**提供資料**
--------

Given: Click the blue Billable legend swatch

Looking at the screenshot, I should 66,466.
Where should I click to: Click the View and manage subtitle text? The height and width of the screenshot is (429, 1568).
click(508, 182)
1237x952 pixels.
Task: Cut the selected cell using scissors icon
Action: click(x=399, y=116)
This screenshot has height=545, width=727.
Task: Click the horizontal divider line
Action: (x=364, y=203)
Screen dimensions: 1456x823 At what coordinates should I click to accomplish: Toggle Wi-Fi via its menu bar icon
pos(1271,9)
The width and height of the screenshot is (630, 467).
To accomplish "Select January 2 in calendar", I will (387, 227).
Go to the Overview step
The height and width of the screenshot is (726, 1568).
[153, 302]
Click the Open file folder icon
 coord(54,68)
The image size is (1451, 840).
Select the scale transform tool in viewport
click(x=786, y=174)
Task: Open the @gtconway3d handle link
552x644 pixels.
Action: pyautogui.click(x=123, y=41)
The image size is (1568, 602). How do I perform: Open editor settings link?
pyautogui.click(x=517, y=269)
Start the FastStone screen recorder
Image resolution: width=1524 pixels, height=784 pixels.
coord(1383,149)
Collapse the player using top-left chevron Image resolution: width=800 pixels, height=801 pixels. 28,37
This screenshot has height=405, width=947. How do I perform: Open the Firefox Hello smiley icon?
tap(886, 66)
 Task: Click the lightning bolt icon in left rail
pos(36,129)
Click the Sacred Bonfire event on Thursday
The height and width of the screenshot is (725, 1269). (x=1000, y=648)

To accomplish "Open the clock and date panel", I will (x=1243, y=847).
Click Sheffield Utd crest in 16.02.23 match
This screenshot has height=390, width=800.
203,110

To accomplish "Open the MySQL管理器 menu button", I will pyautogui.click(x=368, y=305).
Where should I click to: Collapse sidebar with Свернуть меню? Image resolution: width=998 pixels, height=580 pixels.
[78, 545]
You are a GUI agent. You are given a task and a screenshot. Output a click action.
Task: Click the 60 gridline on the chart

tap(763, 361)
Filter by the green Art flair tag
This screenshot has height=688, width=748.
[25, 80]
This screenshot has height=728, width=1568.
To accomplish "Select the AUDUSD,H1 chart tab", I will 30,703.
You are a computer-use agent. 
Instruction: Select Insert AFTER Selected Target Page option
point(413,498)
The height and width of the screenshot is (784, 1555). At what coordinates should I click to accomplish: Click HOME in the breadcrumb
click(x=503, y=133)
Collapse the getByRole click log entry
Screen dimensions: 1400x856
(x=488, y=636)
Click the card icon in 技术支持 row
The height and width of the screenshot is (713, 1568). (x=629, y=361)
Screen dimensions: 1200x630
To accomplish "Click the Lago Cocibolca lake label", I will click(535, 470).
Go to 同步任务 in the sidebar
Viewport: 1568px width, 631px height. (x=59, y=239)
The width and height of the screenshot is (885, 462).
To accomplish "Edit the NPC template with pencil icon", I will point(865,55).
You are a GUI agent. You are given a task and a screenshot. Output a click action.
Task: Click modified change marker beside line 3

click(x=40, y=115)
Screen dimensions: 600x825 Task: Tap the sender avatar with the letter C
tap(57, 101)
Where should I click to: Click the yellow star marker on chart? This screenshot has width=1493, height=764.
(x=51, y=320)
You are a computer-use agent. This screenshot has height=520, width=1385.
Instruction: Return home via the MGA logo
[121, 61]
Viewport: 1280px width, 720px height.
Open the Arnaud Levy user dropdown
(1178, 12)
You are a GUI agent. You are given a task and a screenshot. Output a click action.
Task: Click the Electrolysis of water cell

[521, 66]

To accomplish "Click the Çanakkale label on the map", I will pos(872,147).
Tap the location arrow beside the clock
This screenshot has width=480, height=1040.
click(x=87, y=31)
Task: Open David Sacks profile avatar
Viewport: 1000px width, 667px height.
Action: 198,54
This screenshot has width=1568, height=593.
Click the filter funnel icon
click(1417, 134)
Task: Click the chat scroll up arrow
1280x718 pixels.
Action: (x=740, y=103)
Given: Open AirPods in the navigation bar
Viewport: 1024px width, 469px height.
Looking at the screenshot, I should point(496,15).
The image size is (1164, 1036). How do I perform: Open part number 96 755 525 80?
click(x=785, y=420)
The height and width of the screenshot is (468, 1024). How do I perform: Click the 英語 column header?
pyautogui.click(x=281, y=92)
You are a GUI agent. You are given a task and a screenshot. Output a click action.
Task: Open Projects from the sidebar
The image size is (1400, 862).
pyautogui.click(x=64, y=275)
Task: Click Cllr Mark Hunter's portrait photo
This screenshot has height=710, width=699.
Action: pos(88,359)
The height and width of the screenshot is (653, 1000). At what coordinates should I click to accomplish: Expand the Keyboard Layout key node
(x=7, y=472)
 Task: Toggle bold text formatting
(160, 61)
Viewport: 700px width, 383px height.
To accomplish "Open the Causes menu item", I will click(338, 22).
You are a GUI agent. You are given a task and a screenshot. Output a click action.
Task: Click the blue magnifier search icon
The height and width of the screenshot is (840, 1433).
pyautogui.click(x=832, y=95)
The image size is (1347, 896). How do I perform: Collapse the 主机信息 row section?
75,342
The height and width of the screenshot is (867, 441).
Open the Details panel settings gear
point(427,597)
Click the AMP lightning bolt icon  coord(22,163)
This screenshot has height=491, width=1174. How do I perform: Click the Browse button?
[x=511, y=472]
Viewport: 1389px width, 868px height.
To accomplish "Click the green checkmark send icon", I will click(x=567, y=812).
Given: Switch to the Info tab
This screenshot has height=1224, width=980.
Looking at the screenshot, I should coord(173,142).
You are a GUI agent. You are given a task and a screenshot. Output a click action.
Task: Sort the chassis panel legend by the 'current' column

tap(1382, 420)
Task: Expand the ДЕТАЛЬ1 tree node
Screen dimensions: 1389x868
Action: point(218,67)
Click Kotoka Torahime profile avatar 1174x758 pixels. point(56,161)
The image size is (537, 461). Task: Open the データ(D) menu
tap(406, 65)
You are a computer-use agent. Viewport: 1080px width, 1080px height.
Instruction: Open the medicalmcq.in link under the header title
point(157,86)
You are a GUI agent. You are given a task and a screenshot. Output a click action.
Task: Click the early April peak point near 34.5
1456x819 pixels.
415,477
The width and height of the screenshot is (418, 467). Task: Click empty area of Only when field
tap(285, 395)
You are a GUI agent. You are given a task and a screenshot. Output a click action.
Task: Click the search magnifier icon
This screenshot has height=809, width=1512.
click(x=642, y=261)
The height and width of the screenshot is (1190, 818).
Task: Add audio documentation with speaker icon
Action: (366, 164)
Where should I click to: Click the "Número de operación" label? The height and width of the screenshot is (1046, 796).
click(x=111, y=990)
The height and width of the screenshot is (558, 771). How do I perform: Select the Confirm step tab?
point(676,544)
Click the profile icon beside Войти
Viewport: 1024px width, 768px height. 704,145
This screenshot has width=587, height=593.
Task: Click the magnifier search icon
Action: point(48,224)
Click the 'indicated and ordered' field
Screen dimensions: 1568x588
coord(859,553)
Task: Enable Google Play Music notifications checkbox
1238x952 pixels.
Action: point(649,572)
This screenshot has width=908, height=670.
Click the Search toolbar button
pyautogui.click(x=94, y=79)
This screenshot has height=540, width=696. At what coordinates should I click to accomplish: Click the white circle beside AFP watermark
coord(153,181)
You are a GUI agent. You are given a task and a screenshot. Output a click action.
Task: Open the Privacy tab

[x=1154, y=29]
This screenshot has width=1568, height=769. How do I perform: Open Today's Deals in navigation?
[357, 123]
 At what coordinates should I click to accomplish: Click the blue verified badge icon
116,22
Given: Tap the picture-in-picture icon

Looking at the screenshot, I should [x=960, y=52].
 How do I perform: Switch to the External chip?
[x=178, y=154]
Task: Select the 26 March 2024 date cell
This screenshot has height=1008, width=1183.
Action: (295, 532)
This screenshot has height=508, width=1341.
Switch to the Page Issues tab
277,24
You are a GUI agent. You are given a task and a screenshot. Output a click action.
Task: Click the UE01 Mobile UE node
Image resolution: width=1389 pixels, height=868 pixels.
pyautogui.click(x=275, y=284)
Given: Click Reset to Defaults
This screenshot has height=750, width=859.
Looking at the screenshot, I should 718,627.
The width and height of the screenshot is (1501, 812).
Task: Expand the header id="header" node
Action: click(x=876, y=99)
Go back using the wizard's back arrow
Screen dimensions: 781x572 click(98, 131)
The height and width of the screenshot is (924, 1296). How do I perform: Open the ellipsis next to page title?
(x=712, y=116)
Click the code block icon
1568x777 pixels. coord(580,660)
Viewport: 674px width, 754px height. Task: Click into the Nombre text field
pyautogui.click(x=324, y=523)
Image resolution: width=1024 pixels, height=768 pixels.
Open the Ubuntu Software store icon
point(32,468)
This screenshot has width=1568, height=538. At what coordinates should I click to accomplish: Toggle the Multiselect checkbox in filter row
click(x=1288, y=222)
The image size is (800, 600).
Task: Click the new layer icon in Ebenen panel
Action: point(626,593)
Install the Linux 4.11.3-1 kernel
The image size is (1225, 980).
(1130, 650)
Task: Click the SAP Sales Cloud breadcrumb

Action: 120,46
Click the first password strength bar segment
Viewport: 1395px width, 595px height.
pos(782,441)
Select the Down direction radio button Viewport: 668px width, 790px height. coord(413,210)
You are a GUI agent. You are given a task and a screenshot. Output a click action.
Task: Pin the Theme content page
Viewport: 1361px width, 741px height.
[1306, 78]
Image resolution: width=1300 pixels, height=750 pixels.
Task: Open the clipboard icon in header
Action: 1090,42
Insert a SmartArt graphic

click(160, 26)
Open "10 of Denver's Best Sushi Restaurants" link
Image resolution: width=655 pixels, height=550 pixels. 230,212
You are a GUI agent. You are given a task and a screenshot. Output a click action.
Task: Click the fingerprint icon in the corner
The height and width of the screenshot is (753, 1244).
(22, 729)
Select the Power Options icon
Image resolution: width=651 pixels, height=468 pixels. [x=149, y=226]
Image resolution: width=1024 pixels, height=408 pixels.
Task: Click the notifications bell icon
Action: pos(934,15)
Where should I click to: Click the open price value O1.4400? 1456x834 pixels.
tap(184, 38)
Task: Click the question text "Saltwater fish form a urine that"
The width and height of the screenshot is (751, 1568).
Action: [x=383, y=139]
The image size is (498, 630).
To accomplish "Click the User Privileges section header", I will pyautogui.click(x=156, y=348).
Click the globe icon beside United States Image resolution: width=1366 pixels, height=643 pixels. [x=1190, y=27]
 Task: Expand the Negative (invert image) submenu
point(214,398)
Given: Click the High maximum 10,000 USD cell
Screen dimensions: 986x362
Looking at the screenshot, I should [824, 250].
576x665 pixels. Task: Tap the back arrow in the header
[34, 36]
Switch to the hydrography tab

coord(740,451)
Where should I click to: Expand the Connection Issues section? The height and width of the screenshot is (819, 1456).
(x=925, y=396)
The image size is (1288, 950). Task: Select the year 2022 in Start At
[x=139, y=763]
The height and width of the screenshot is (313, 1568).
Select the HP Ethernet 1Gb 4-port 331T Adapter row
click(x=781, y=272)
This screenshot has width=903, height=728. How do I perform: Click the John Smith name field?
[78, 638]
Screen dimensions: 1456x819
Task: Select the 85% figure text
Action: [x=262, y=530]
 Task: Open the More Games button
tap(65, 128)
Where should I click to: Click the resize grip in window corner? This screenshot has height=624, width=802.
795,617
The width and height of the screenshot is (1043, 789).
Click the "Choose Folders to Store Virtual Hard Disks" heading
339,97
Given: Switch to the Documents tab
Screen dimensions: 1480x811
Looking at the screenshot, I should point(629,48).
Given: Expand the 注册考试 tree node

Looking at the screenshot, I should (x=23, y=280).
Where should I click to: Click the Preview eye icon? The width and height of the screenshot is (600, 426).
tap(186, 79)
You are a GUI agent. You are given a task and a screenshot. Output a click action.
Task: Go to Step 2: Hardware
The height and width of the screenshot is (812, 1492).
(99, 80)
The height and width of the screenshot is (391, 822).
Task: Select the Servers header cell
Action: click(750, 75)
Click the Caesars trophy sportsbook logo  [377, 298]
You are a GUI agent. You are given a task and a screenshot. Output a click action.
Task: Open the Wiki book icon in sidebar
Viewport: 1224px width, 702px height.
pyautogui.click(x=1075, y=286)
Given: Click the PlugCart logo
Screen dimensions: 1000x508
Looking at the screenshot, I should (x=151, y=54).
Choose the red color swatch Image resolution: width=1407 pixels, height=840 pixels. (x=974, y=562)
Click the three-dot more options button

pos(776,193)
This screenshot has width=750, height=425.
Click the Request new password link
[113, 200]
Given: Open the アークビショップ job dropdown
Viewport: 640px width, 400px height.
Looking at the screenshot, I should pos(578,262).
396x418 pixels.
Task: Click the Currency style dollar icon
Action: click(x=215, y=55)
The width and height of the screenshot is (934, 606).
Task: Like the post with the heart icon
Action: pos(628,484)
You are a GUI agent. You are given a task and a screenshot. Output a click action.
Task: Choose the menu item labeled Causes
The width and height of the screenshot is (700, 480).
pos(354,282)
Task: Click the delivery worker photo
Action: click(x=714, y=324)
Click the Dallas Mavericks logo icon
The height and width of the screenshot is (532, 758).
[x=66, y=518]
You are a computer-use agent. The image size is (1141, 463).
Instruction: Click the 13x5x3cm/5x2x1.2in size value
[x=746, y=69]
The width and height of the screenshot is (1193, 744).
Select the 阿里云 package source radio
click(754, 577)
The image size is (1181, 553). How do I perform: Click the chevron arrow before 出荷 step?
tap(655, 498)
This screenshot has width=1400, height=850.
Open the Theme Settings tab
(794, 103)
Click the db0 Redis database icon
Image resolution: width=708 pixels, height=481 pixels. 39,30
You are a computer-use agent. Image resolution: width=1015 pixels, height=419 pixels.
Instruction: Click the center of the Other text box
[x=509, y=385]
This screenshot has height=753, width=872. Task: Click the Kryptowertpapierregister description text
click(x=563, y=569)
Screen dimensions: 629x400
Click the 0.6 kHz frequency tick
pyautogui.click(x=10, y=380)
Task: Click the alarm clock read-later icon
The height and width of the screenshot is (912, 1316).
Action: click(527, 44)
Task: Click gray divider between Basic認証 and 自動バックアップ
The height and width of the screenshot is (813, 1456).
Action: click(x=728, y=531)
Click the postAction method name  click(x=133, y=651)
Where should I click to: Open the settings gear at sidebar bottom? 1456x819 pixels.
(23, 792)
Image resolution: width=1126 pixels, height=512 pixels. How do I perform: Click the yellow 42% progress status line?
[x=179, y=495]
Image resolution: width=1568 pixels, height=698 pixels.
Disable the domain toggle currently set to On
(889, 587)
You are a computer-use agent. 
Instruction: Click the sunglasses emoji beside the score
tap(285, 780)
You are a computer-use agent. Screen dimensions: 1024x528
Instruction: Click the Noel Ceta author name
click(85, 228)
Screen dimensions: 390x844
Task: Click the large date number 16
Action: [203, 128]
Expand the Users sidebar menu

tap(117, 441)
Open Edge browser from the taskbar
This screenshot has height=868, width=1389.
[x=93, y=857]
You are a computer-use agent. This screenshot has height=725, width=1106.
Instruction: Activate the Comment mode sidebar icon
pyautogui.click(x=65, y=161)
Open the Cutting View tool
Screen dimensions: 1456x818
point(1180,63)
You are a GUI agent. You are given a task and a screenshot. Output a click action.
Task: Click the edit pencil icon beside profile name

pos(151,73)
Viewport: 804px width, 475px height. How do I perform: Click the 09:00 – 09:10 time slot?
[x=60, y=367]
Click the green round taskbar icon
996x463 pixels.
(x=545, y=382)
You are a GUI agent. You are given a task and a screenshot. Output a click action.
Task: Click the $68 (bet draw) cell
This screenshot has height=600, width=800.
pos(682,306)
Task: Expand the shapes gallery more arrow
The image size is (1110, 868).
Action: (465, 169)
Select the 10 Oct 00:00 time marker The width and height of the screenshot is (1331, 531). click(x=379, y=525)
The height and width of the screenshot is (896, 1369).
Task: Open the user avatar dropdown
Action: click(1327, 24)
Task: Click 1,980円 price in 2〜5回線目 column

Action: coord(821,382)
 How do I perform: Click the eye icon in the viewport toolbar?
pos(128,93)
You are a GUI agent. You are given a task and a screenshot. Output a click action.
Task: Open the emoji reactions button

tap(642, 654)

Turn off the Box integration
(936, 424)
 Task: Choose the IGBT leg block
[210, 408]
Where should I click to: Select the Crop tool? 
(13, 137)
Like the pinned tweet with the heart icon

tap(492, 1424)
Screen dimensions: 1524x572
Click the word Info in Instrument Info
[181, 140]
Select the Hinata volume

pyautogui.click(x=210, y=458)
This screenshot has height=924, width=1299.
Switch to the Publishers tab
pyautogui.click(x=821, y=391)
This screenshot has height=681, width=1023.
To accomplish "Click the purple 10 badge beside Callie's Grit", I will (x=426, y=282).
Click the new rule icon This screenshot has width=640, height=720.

--------

**課題の説明**
リストの先頭から「pyautogui.click(x=517, y=269)」を含む行までを、最初と最後の行も含めて、一字一句そのまま書き写してもらえますか？

**問題の解答**
Given: Click the blue Billable legend swatch

Looking at the screenshot, I should 66,466.
Where should I click to: Click the View and manage subtitle text? The height and width of the screenshot is (429, 1568).
click(508, 182)
1237x952 pixels.
Task: Cut the selected cell using scissors icon
Action: click(x=399, y=116)
This screenshot has height=545, width=727.
Task: Click the horizontal divider line
Action: (x=364, y=203)
Screen dimensions: 1456x823 At what coordinates should I click to accomplish: Toggle Wi-Fi via its menu bar icon
pos(1271,9)
The width and height of the screenshot is (630, 467).
To accomplish "Select January 2 in calendar", I will (387, 227).
Go to the Overview step
The height and width of the screenshot is (726, 1568).
[153, 302]
Click the Open file folder icon
 coord(54,68)
The image size is (1451, 840).
Select the scale transform tool in viewport
click(x=786, y=174)
Task: Open the @gtconway3d handle link
552x644 pixels.
Action: pyautogui.click(x=123, y=41)
The image size is (1568, 602). How do I perform: Open editor settings link?
pyautogui.click(x=517, y=269)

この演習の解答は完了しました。